主人公のカオルは、結構、可哀想な育ち方をしてきていて、これは、父親が悪いんだなと思ったけど、カオルが全部背負い込んで、我慢していたんです。これ、虐待だから、ちゃんと訴えた方が良いのになと思いながら観ていました。これは、暴力もあるし、精神的な暴力もありだから、引き離すべきですよ。親がこんな酷いことを息子に言うなんて、絶対に許せないなって思うようなセリフがありましたもん。
ま、そんな事が背景にあり、カオルとあんずは、自分の求めるモノを手に入れるため、”ウラシマトンネル”という、時間の進み方が違う空間に入り、奥行きはどれくらいあるのか、時間差がどれくらいあるのか、携帯電話が通じるのか、メールは通じるのか、などの調査をしていきます。
このウラシマトンネル、ちょっとおかしいんですよ。時間の進む方向が反対側に動いているから、時間の進み方が遅いというのは解るのですが、何故、過去の失くしたものが手に入るのか、全くの謎なんです。進む方向は違うけど、それでも前に進んでいるので、過去のモノが手に入るハズが無いんです。
手に入るとすれば、過去に戻っているという事になるので、それだと、ただのタイムトンネルとなってしまいます。それなら、ドラえもんみたいに過去に戻って、過去に修正を加えれば良いだけなんですけどね。そうなると、自分の未来も変わってしまうので、おかしな事になるとは思うんですけど。その辺りの設定が適当な感じで、もし物理学的に正しいトンネルなんだという事なら、しっかりと描いて欲しいし、ただのファンタジーだというなら、この世界の原則は何なのかというのを、しっかりと観る側に伝えてくれないと、あとからモヤモヤしてしまって、気持ち悪いんです。
そんな部分がありながらも、まぁ、楽しめる映画だとは思いました。なんとなく時間的な雰囲気が「地下室のヘンな穴」に似ていて、穴を下りて天井から下りてくると12時間経っているけど3日分若返るというのに似ています。ウラシマトンネルを1分歩いて帰ってくると、周りから見れば、1年前の若いままなんです。10分なら、周りが10年経過しているので、本人だけ10歳分、若いですよね。ちょっとややこしいけど、そんな感じなんです。

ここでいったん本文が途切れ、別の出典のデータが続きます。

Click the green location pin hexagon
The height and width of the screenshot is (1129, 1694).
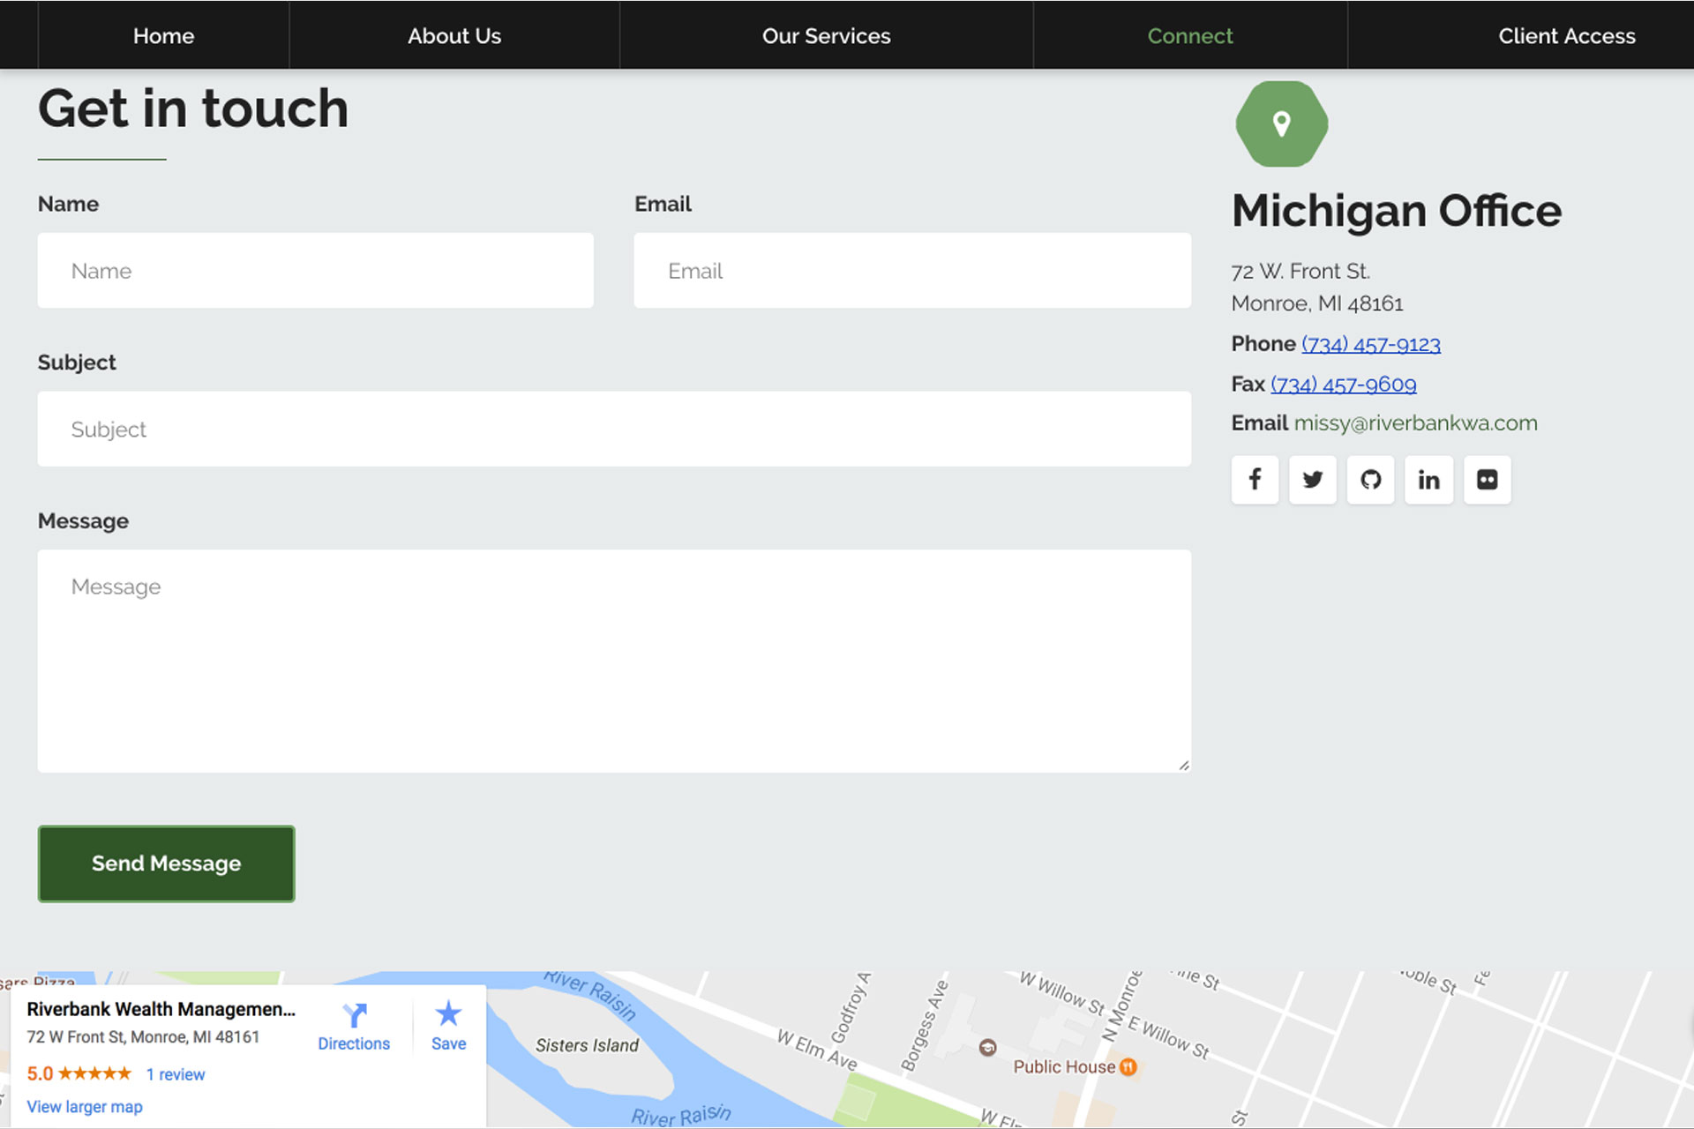click(x=1281, y=124)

うーん、まぁ、ファンタジー映画と思って観れば、家族に恵まれなかった2人が出会って、不思議なトンネルで欲しいモノを手に入れようとするけどって事で、どんな結末になるかは、お楽しみです。ま、青春ラブストーリーだから、結末は、大体予想はつくでしょ。(笑)
私は、この映画、お薦めしたいと思います。不思議なトンネルとの出会いによって大切な人と出会えて、未来は不安定ではあるけど、未来を見つけたという感じですかね。凄く面白いとは言えないけど、楽しめる作品とは思えました。ぜひ、観に行ってみてください。
ぜひ、楽しんできてくださいね。